Task details:
Answer these questions about the text on the Employment Rights Bill:
1. What is the earliest month the Bill's third reading in the House is likely to take place?
2. At the third reading, what can further amendments not be made on?
3. When did Darren Newman expect the Bill to receive Royal Assent?

Selected text:
Before being passed, the Bill will also need its third reading in the House, which is not likely to take place until September at the earliest. No time in the Lords calendar has yet been allocated to this.
At the third reading, further amendments can be made (although on nothing that has already been debated), which could require more debating time in the Commons – time that hasn’t as yet been allocated before the recess in late July.
Employment law expert Darren Newman said in a LinkedIn post that he expected the Bill to receive Royal Assent at the end of September or early October.
Newman added that, once passed and made law, this was “when the fun starts” because the government has said it would start consulting on regulations needed to implement some of the key measures.
“That is when we will discover how much the government has thought through the detail of what it is proposing and we can start to estimate when individual measures will actually come into effect. The next year or so is going to be a big one for employment law,” said Newman.
When will the Employment Rights Bill become law?

Dataset rows:
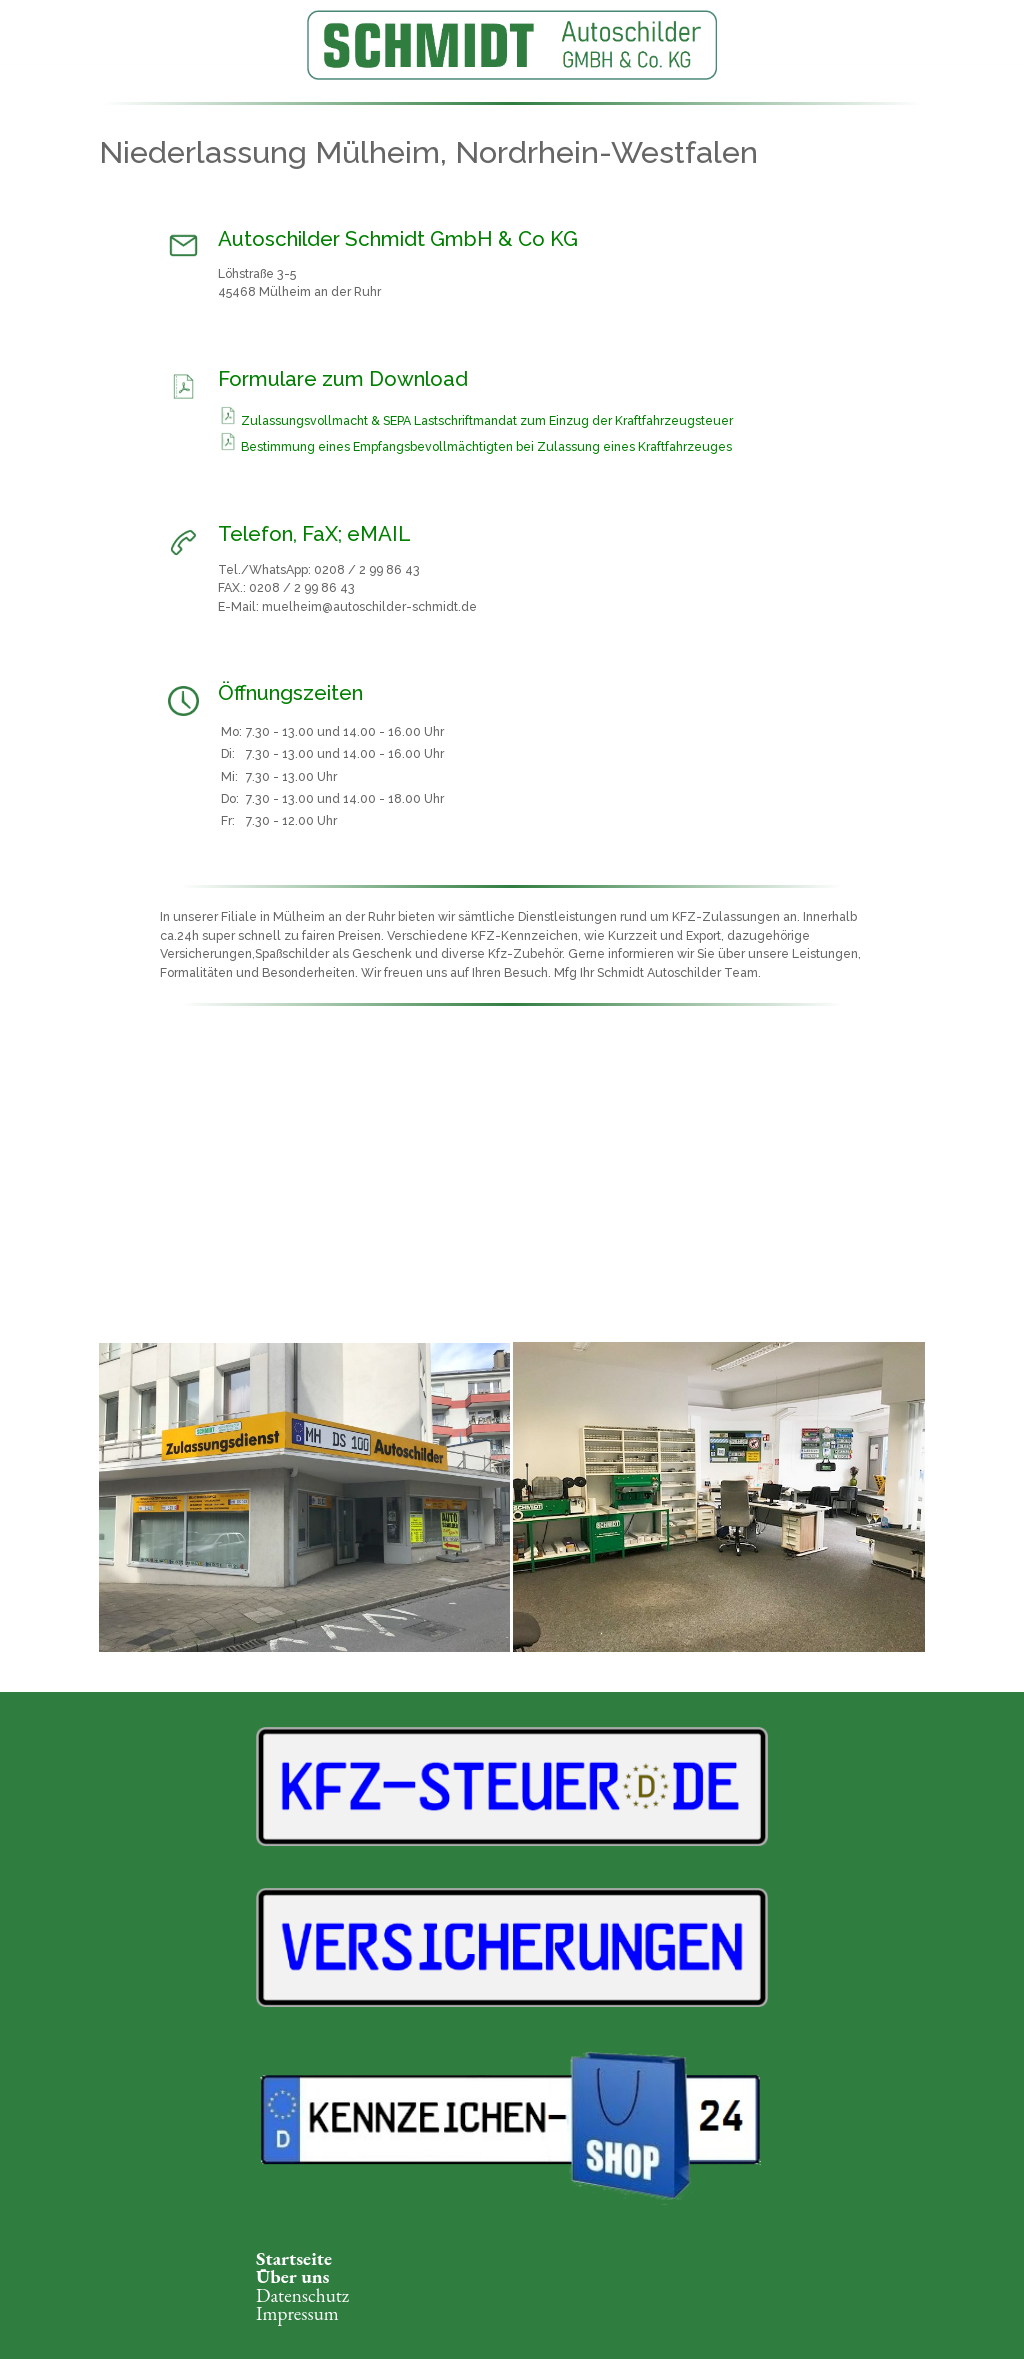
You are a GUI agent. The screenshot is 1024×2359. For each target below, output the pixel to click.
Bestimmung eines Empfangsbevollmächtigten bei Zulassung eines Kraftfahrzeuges (486, 447)
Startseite (294, 2258)
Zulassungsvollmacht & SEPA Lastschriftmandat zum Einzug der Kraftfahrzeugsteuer (487, 421)
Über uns (293, 2276)
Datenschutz (302, 2295)
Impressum (297, 2313)
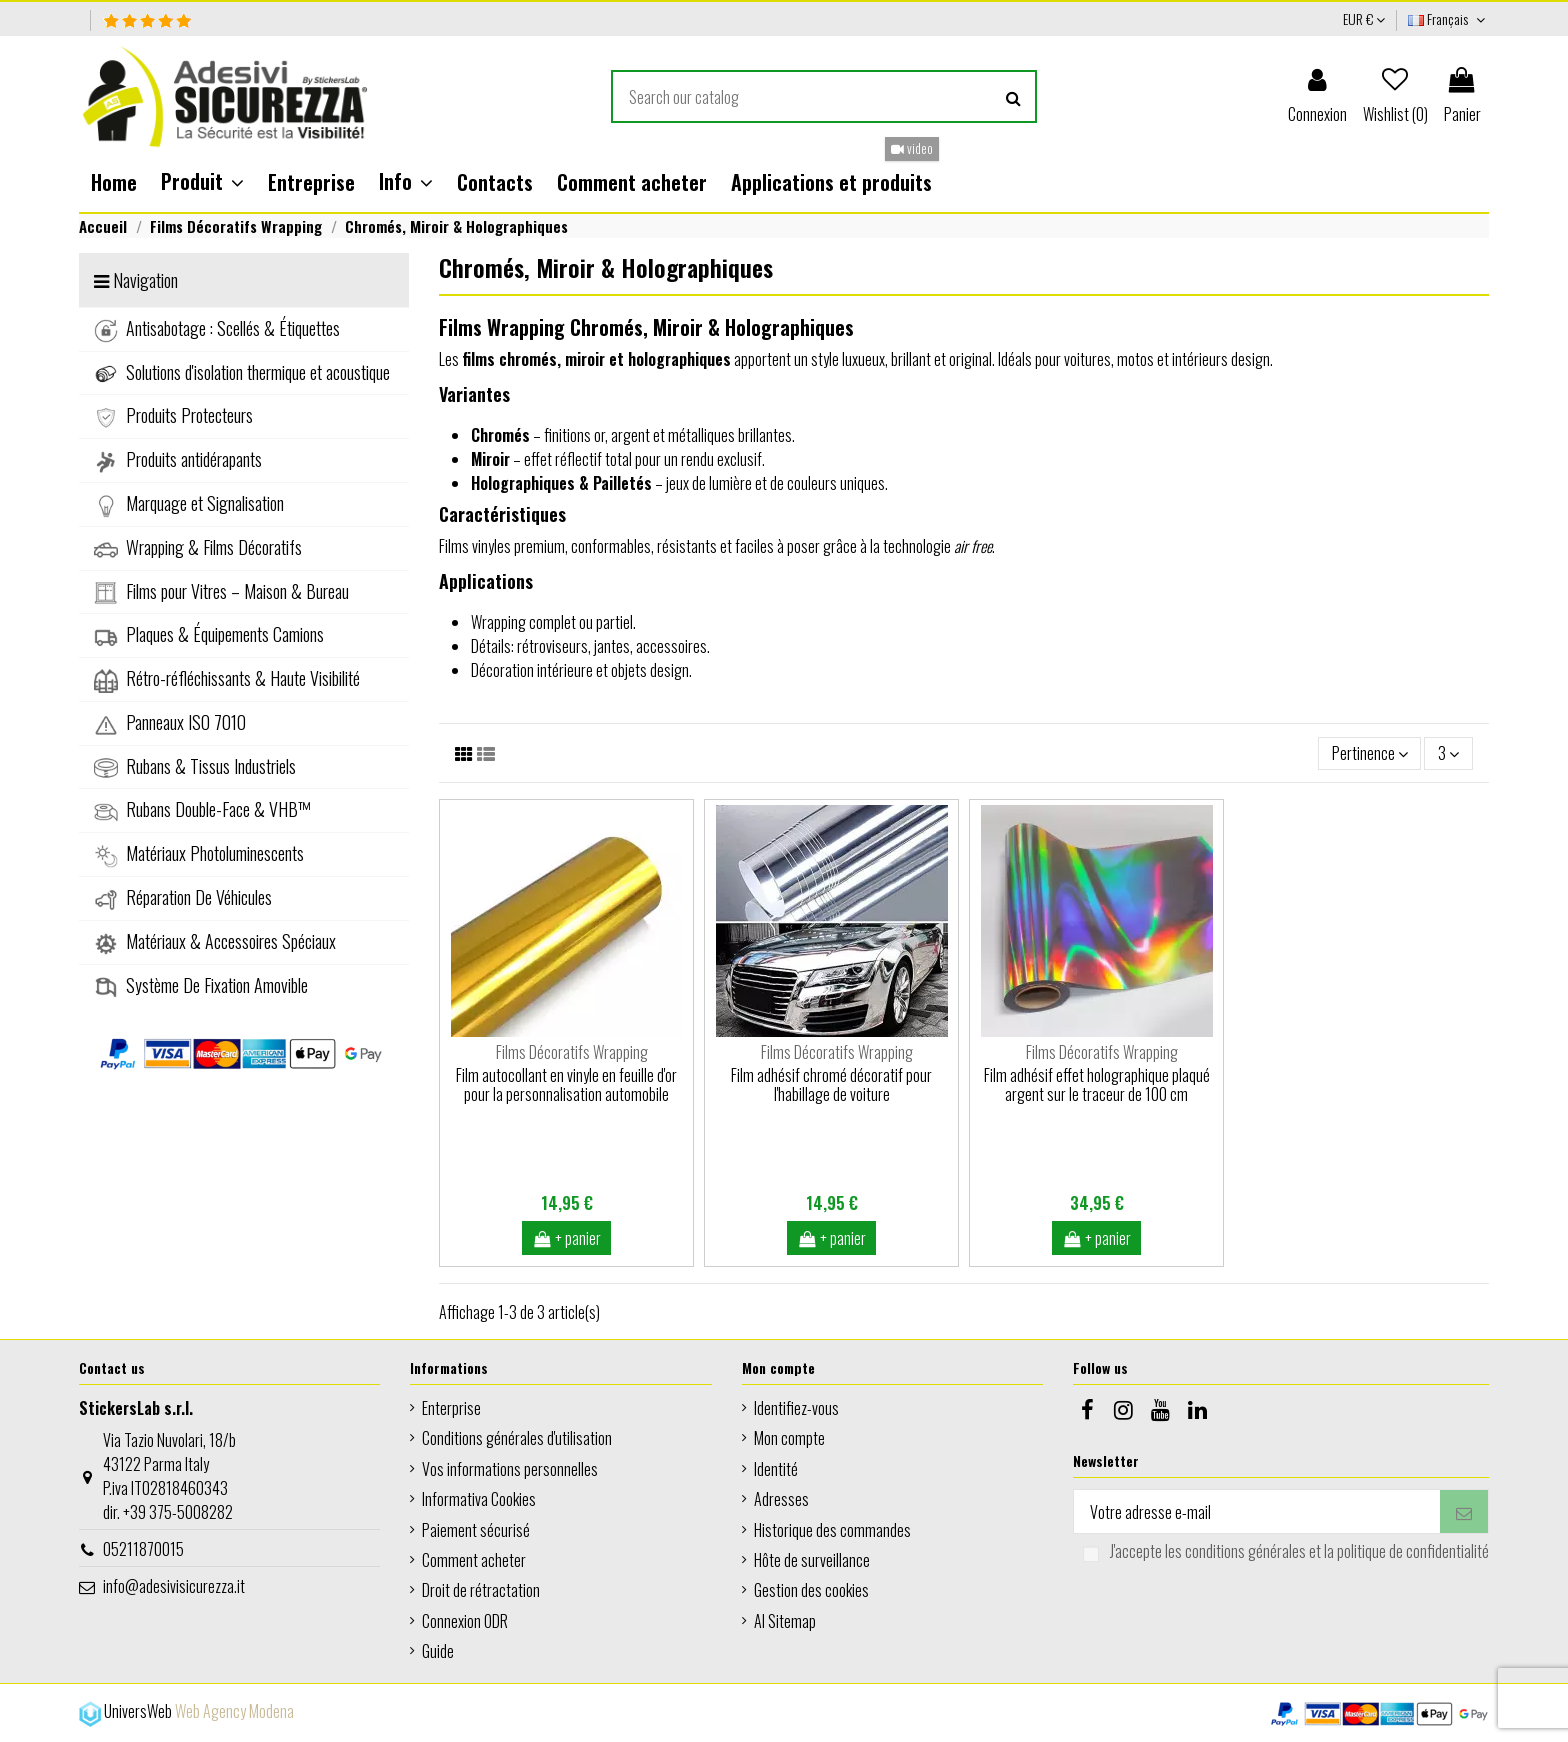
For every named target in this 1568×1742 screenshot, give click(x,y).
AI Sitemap (785, 1621)
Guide (438, 1651)
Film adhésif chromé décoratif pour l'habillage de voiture (831, 1084)
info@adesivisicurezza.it (174, 1586)
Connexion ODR (465, 1621)
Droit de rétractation (481, 1590)
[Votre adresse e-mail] (1257, 1511)
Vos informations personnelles (510, 1469)
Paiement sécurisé (476, 1530)
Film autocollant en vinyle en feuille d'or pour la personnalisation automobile (566, 1084)
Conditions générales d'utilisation (517, 1438)
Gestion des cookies (811, 1590)
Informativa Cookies (479, 1499)
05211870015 (143, 1549)
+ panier (567, 1238)
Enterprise (451, 1408)
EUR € (1364, 18)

Solution below:
1. September
2. Anything that has already been debated
3. At the end of September or early October